## SUPPLIED MATERIAL:
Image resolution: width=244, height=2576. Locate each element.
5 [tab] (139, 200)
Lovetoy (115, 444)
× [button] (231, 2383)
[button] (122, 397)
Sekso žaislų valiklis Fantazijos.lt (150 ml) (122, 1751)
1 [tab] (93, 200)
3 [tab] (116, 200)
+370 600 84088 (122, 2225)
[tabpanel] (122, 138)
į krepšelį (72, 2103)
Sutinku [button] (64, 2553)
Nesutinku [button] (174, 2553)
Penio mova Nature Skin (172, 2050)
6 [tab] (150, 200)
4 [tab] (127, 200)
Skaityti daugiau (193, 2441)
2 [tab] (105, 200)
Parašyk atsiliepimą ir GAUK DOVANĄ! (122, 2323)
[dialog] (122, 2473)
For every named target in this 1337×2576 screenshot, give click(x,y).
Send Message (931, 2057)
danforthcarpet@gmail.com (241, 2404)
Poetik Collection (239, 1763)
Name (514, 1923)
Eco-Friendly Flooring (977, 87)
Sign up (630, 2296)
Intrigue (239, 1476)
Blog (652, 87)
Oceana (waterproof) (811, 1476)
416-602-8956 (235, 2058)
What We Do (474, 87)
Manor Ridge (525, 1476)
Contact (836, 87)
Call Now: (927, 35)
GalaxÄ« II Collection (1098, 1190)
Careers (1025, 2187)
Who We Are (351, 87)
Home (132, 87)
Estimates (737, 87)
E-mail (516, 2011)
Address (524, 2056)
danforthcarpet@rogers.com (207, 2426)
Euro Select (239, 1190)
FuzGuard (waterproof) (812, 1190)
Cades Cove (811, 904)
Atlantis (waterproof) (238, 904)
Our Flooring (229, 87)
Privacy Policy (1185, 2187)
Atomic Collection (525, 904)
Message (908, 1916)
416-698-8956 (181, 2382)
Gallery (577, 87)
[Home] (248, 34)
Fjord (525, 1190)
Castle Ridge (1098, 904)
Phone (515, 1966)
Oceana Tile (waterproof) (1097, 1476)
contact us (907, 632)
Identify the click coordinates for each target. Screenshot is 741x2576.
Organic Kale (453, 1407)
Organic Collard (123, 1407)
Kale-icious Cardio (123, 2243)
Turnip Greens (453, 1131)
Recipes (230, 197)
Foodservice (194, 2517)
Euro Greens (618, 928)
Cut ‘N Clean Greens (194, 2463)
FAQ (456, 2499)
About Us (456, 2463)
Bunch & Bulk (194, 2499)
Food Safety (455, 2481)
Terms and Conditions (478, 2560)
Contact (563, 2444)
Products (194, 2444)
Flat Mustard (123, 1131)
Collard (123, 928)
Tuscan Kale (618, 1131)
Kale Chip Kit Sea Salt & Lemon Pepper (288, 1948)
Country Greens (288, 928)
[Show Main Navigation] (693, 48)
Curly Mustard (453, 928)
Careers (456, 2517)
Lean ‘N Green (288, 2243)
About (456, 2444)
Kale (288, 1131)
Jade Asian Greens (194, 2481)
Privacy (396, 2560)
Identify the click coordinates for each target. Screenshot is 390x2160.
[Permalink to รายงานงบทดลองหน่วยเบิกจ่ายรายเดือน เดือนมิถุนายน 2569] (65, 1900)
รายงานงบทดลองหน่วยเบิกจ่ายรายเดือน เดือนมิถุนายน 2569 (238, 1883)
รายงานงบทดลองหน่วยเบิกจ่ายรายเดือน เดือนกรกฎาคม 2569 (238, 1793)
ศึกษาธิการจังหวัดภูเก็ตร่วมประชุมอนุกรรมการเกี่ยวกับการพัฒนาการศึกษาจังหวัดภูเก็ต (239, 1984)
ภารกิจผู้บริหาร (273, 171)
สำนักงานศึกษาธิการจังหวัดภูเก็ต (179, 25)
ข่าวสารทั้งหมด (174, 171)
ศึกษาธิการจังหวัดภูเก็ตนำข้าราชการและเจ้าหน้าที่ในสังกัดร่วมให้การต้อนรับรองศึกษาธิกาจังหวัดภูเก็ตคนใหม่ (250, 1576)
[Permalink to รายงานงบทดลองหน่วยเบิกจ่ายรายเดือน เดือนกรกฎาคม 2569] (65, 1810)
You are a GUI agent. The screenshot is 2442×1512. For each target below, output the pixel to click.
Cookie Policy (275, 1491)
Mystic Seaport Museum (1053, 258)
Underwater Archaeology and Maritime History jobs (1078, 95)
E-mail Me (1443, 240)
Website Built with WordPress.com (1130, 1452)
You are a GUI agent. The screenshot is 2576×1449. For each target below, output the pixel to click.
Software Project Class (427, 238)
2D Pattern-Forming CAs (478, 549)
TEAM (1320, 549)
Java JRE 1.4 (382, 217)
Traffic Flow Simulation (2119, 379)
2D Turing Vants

## TASK DIRECTIONS:
Search the records above for the string "danforthcarpet". Report each line that has it.

## ANSWER:
danforthcarpet@gmail.com (241, 2404)
danforthcarpet@rogers.com (207, 2426)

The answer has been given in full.